Developed during the term of then-Gov. David Walters, Fisher said the QJA fixed several problems with the state’s economic development efforts.
“Before we had the QJA, we’d go into special session, pass some type of gift to someone. Then maybe they’d come here or not,” he said. “And if they did, fine. We’d parade around the rotunda and talk about economic development. But before the QJA there was nothing that caused them to have to perform to a certain standard.”
“The truth is with the QJA, you don’t get paid anything until after you perform and the state has a way of monitoring the performance,” he said. “You have to create a payroll and you’d have, say, three years to get there. If you did that and if those jobs were high-wage jobs, you got cash back for up to five percent of your gross payroll for ten years.”
Because of those checks and balances, Fisher said, the QJA couldn’t be gamed.
“It’s not complicated when you think about it,” he said. “You’re taking a portion of the state income tax that the employees paid in and paying it back to the company.”
Unlike many other credits offered by the state, Fisher said the QJA credits weren’t transferable.
“For the Quality Jobs Act it’s mano-y-mano,” he said. “There’s no transfer.”
The next step
Faced with a $600 million budget hole for fiscal year 2012 and the announcement by Republican Gov. Mary Fallin that she would not support any type of tax increase, Oklahoma lawmakers have a limited number of tools available to write a budget.In addition to some one-time federal money, a transfer of funds from the Transportation Department and additional budget cuts, sources for additional revenue are slim, at best.
Enter the tax credit.
Armed with the chairmanship of the House’s Revenue and Taxation subcommittee, Dank said he will push for a thorough review of the state’s tax credit system.
“I want to be fair,” he said. “I want all those people who received credits to come and justify them.”
He said a 2010 opinion by then-Attorney General Drew Edmondson clarified many of the conditions under which a tax credit could be authorized under the state constitution.
“It’s apparent from that opinion that some of the tax credits on the books are unconstitutional,” he said. “We’re going to go after those first and then we’re going to examine every other tax credit and see if it’s actually doing what it promised.”
For state Rep. Mike Brown, Dank’s interest in reviewing the tax credit system is welcome news.

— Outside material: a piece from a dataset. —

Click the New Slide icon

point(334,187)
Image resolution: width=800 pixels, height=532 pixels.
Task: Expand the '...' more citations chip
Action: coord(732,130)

“Now we have to deal with reality,” said Brown, D-Tahlequah. “And sometimes reality slaps you in the face. It’s time we took an in-depth look at the tax credit system and just how equitable it is.”

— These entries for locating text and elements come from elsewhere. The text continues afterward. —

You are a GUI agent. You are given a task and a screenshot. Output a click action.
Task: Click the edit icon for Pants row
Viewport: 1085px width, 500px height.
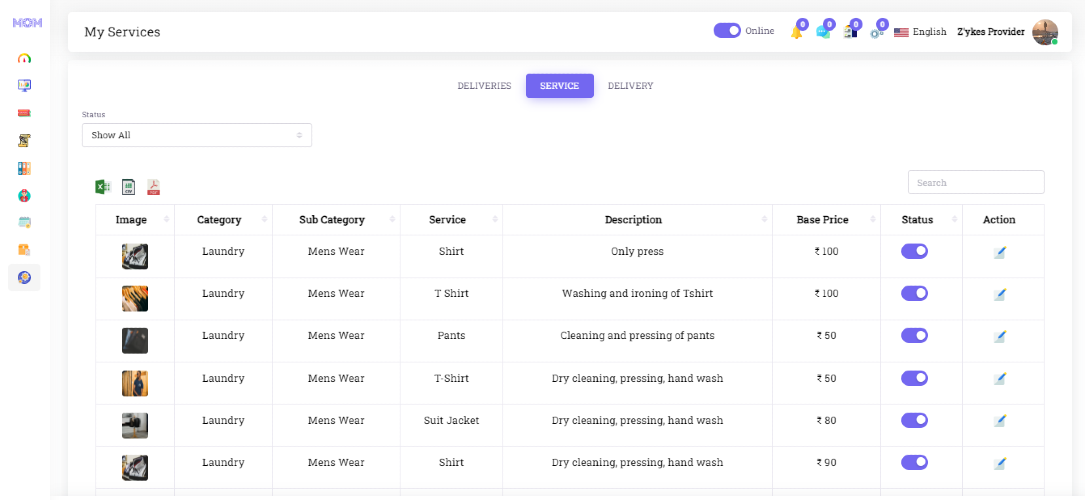(x=999, y=336)
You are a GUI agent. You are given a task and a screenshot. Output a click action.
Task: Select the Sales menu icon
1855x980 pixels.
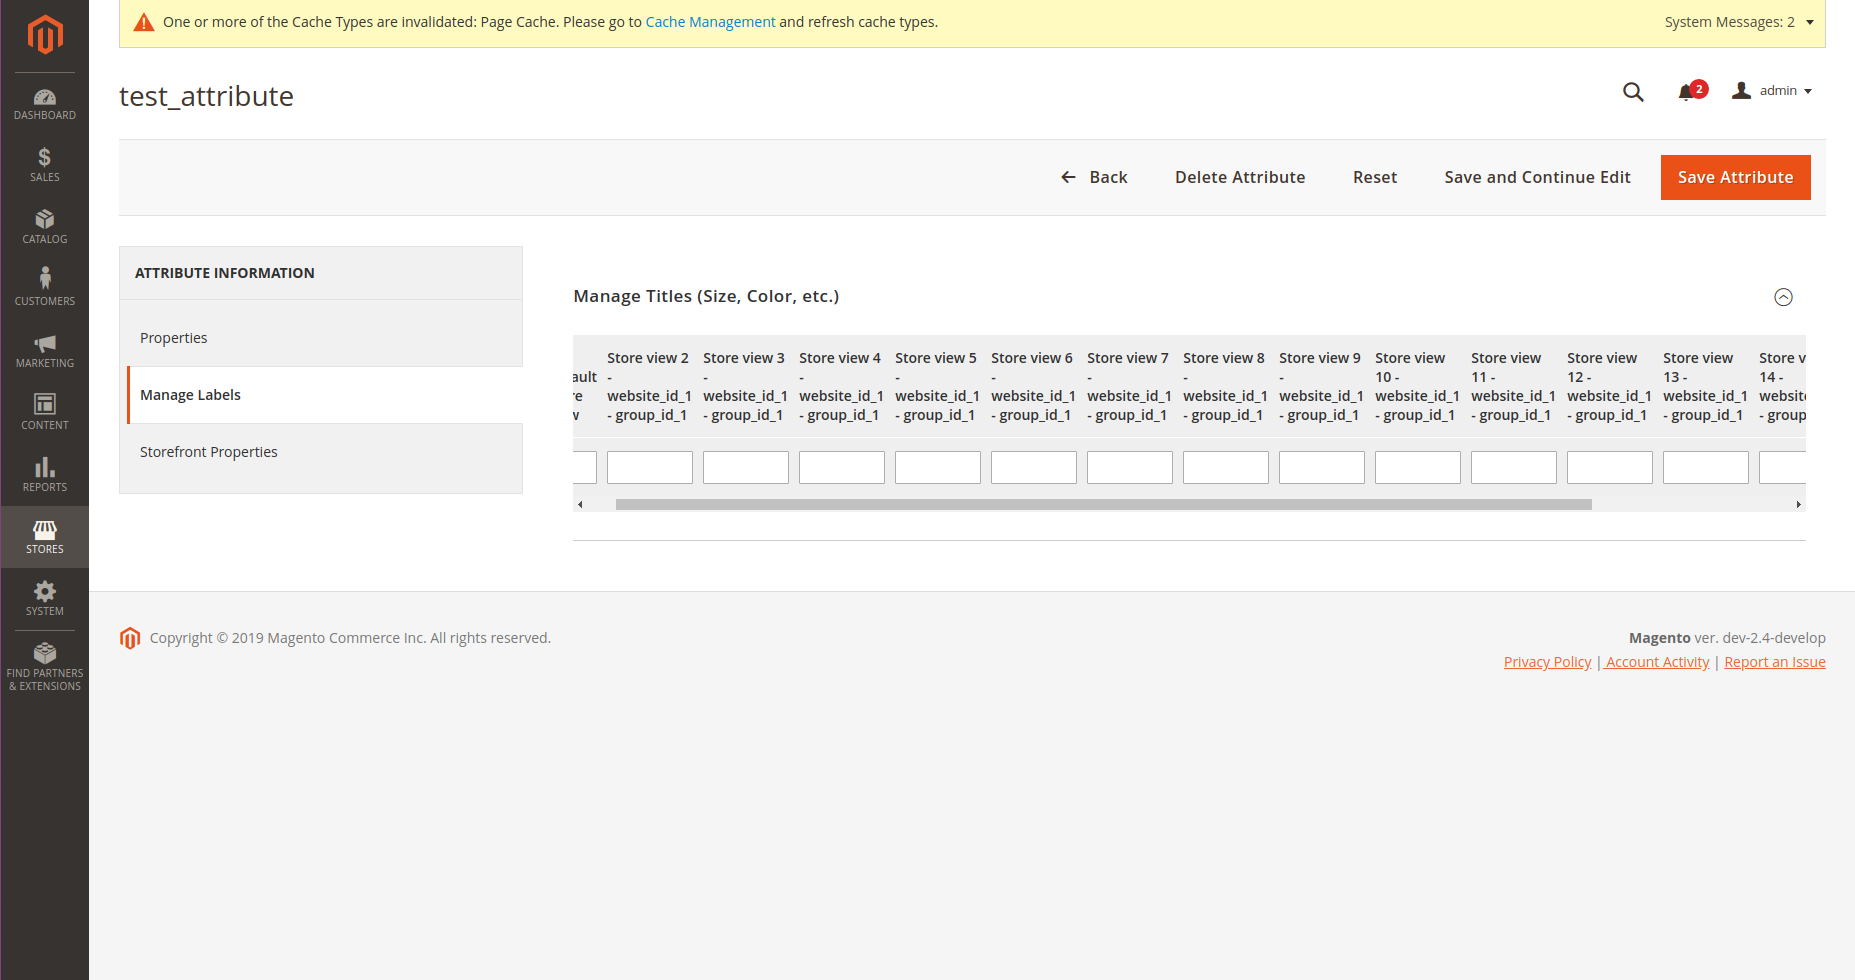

Like Dank, Brown – a minority member of the House’s Revenue and Taxation Committee – said he would like to see a rigorous examination of the state’s transferable tax credits.
“It seems to me if we’re going to get to the bottom of this, you really have to examine those credits,” he said.

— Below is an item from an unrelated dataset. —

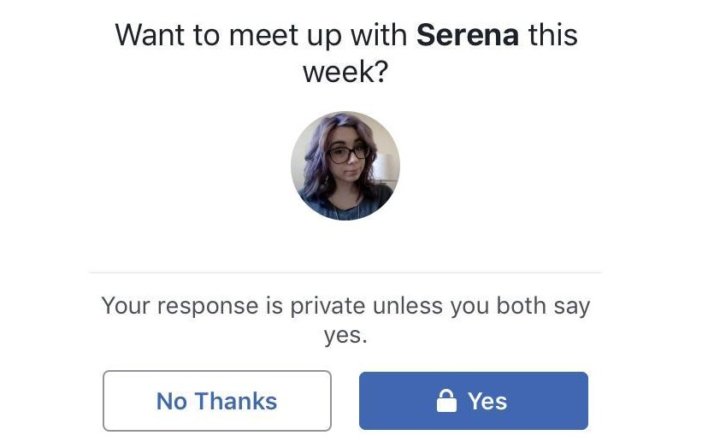Select the final "yes." in privacy note
This screenshot has width=702, height=447.
click(x=345, y=335)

While Brown agrees that some tax credits have helped generate jobs, he said the state’s biggest problem is the abuse of its tax credits.
“I have no problem with a company that’s bringing jobs here getting a tax incentive,” he said. “But I think many of our tax credits have been abused and it’s cost us hundreds of millions of dollars.”
The House Revenue and Taxation Subcommittee will hold its second meeting on the state’s tax credit system on Feb. 21.